* Task objective
For the records below, output word for word the lines from the one with "Given: Click Complete" up to and including the one with "Task: Click the Print icon". No pictures.

* Dataset extract
══════

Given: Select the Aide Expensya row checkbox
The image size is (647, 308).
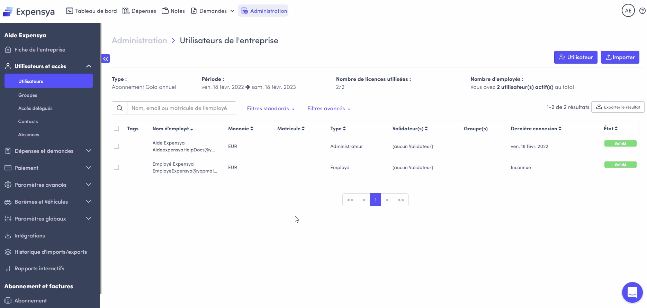Looking at the screenshot, I should click(x=116, y=146).
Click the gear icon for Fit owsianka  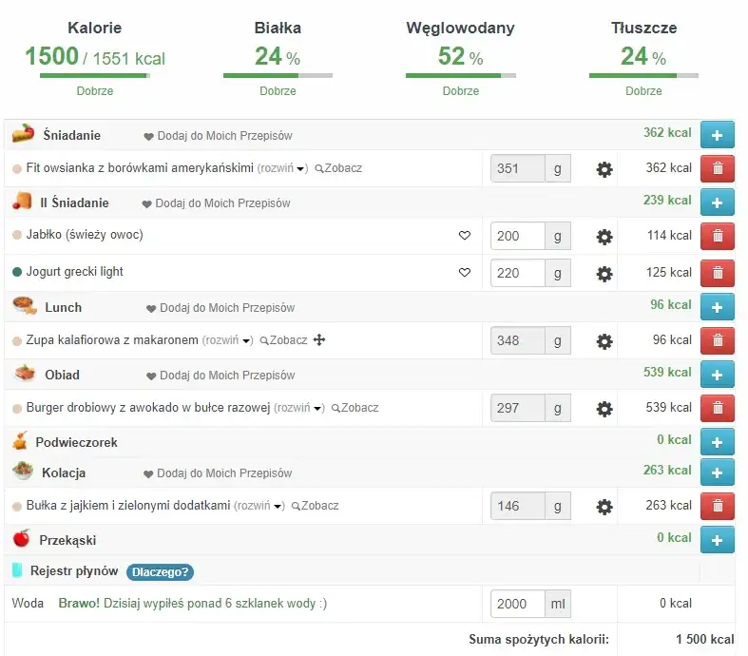point(604,169)
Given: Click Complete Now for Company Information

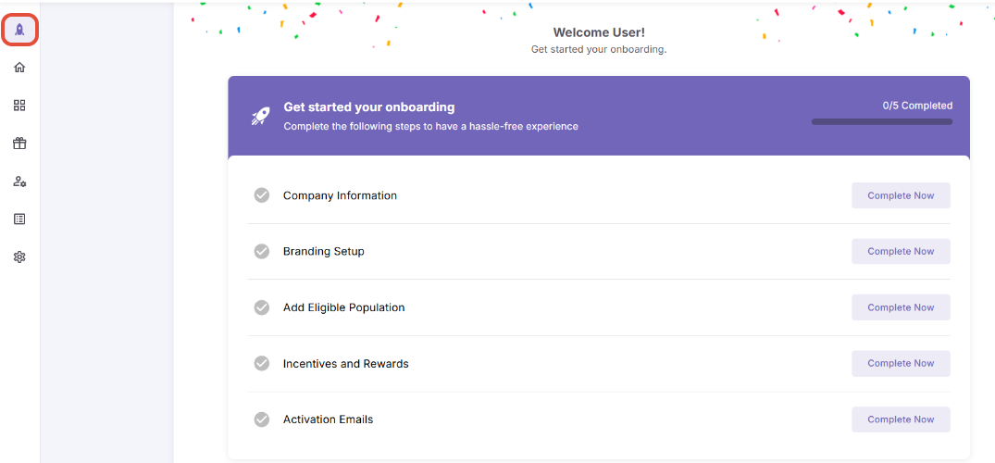Looking at the screenshot, I should coord(901,195).
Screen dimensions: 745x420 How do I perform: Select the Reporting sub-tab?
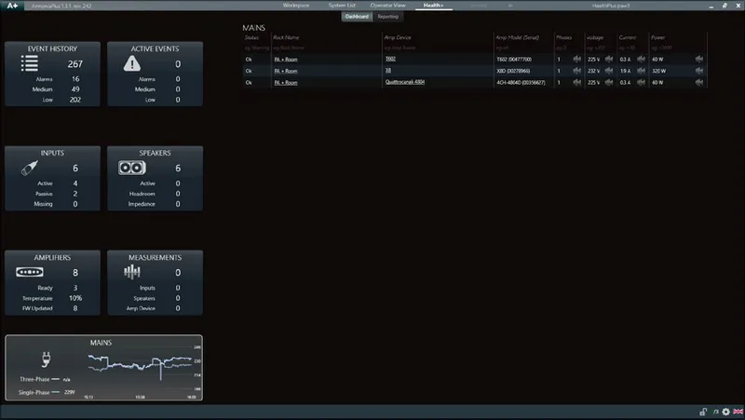[x=387, y=17]
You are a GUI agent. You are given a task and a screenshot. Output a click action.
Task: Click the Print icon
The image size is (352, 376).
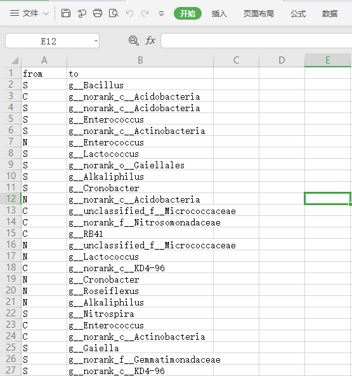(98, 13)
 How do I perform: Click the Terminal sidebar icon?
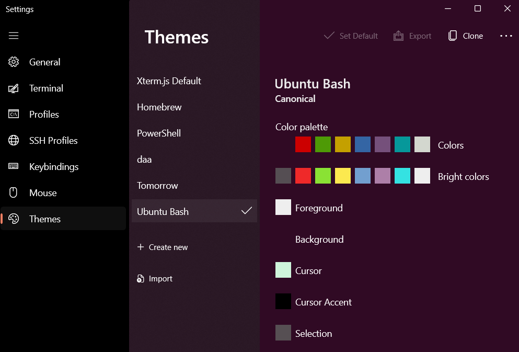14,88
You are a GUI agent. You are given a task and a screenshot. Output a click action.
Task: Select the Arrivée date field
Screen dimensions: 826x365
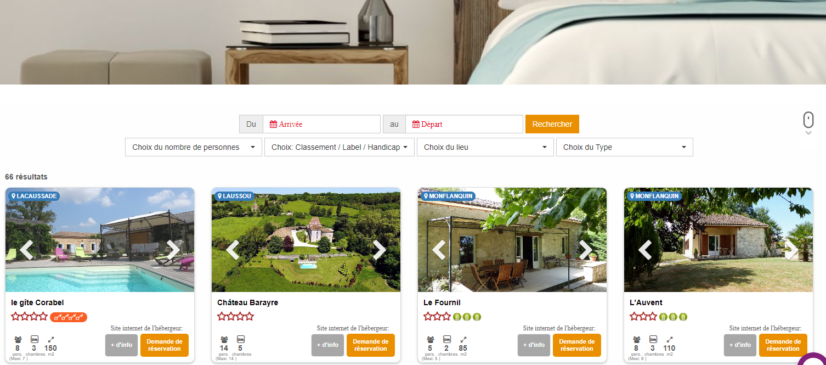click(x=321, y=124)
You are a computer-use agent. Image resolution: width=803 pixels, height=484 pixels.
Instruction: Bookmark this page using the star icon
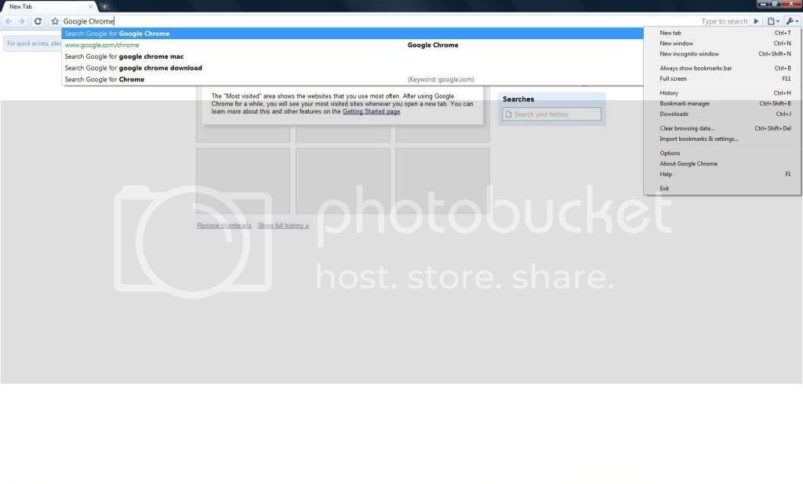tap(55, 21)
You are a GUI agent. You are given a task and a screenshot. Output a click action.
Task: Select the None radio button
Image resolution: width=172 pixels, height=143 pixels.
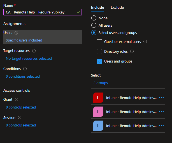point(94,18)
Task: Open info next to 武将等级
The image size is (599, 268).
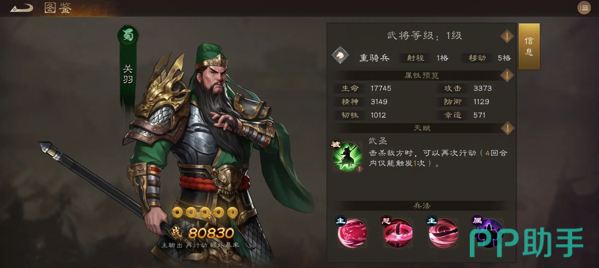Action: [507, 36]
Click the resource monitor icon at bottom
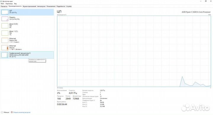The width and height of the screenshot is (213, 115). [12, 112]
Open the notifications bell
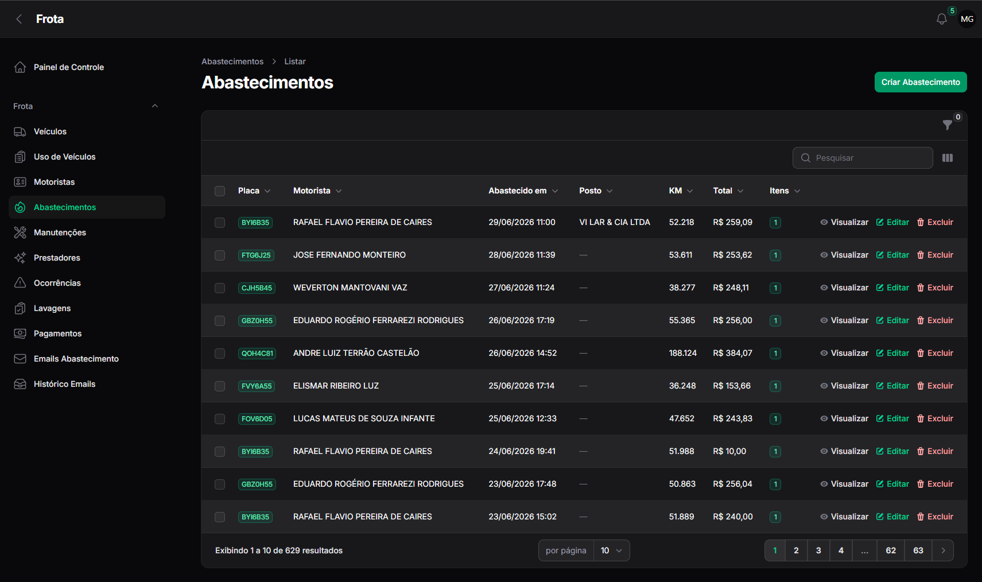Viewport: 982px width, 582px height. (941, 19)
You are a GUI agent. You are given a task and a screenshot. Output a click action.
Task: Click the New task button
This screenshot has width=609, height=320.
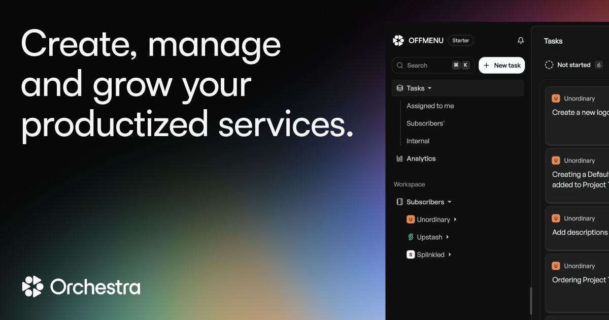coord(501,65)

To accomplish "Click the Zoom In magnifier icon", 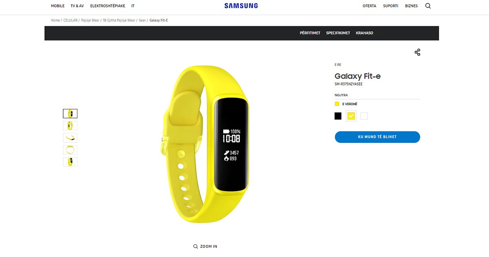I will click(196, 246).
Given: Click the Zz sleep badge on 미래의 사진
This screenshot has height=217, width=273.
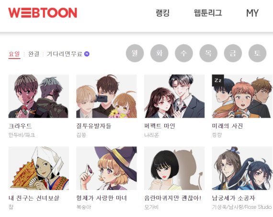Looking at the screenshot, I should [x=218, y=81].

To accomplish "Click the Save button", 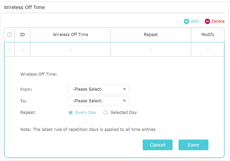I will pos(194,145).
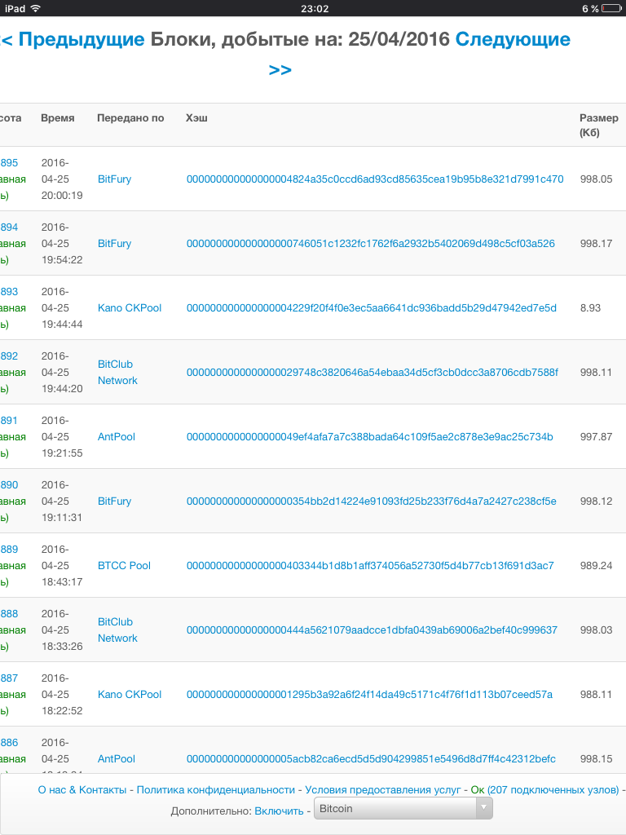Open block hash ending in 7991c470

coord(375,179)
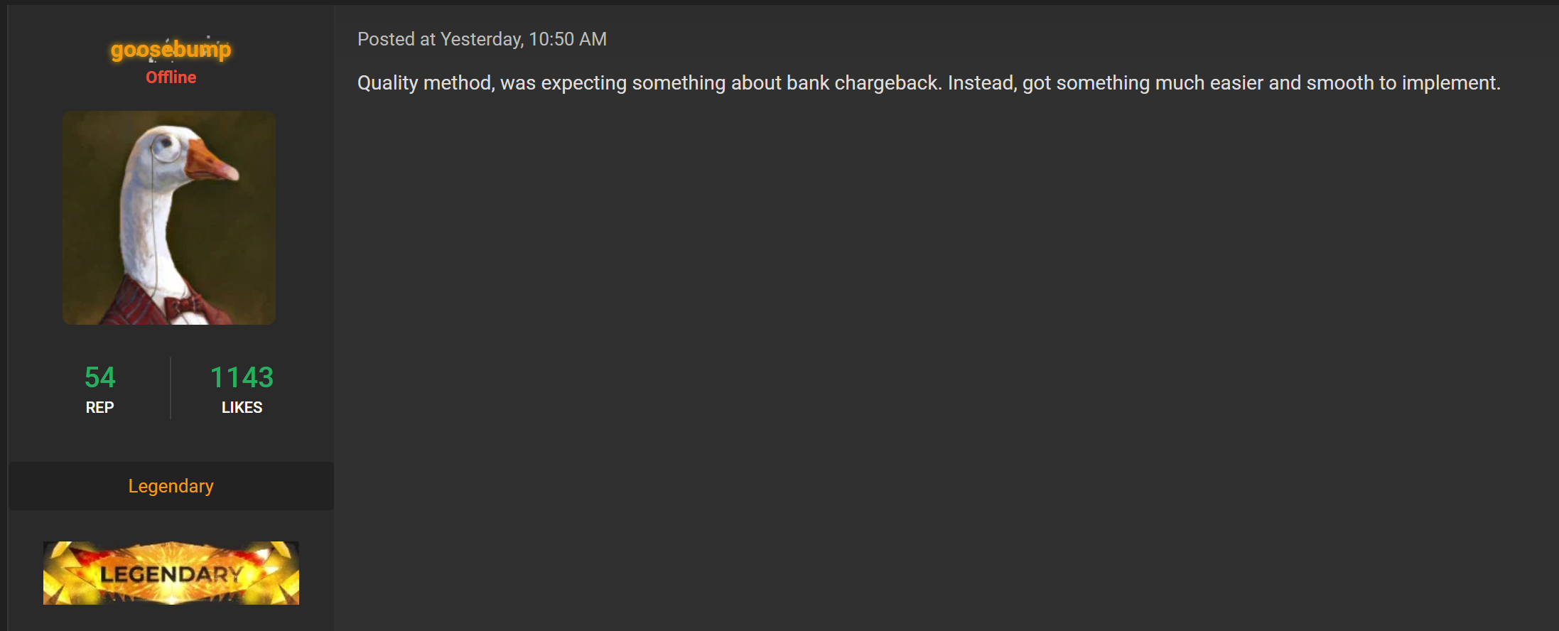The width and height of the screenshot is (1559, 631).
Task: Click the word Instead in the post
Action: coord(981,83)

══════

* Output for this exercise
Given: Click Complete Now for Company Information

Looking at the screenshot, I should coord(901,195).
Screen dimensions: 745x420 How do I perform: Select the Reporting sub-tab?
[x=387, y=17]
You are a GUI agent. You are given a task and a screenshot. Output a click action.
Task: Click the Print icon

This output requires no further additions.